▶ **SUPPLIED RECORDS**:

· · · · · · ·

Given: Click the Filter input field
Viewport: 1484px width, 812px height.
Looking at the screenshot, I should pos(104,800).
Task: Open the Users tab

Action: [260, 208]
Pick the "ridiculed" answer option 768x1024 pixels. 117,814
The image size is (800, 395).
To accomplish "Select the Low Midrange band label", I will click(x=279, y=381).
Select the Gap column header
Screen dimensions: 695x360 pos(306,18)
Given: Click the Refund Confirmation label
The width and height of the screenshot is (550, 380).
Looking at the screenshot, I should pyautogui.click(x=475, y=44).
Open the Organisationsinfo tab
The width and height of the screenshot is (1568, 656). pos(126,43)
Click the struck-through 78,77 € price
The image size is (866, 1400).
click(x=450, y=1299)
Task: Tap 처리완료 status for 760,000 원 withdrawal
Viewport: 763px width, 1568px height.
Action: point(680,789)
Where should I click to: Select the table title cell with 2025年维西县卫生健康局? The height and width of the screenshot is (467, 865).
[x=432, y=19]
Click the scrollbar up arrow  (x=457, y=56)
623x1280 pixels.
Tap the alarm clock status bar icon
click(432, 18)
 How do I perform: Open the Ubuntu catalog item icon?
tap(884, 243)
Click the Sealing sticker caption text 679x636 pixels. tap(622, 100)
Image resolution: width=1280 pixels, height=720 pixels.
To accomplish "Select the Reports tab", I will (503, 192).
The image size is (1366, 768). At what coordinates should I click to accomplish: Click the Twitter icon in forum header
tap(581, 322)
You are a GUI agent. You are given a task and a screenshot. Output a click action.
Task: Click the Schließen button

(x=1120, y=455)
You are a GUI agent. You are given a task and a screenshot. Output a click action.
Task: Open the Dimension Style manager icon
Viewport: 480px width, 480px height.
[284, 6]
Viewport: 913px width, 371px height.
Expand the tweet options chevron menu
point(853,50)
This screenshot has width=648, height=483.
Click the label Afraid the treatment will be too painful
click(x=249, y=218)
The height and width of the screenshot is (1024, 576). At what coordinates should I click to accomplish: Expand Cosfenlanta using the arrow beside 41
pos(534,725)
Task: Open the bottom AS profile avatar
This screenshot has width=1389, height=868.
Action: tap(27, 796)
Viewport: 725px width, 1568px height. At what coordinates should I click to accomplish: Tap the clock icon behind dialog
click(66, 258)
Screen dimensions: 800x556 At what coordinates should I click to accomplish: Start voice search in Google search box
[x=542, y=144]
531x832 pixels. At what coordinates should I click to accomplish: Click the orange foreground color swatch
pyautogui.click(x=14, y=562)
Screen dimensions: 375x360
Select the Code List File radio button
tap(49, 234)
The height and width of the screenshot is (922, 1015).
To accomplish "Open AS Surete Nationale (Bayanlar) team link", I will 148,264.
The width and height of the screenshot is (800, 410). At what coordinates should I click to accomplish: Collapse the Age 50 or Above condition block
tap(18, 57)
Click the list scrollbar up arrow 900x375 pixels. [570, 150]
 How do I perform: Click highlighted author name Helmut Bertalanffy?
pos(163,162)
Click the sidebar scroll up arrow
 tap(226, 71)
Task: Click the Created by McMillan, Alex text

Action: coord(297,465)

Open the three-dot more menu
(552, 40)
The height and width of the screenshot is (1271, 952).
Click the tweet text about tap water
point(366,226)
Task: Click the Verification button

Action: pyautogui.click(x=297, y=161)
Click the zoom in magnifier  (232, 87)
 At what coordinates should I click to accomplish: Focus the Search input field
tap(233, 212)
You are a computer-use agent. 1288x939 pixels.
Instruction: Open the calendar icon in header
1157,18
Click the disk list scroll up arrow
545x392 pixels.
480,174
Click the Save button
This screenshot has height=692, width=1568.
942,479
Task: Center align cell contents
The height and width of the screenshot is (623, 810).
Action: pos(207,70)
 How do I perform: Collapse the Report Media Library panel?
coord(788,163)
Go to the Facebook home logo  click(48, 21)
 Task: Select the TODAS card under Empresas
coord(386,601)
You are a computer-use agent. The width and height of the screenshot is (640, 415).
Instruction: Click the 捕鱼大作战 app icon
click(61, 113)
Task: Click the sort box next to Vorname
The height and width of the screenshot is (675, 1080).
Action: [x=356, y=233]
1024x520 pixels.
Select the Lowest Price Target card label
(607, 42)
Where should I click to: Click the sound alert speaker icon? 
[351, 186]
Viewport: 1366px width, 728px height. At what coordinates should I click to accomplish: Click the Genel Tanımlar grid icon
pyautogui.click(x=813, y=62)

· · · · · · ·

▶ **REQUIREMENT**: Work through the entries, filtering for the string "scrollbar", and copy each line that holds it.

▶ **REPLY**:
Click the scrollbar up arrow  (x=457, y=56)
Click the list scrollbar up arrow 900x375 pixels. [570, 150]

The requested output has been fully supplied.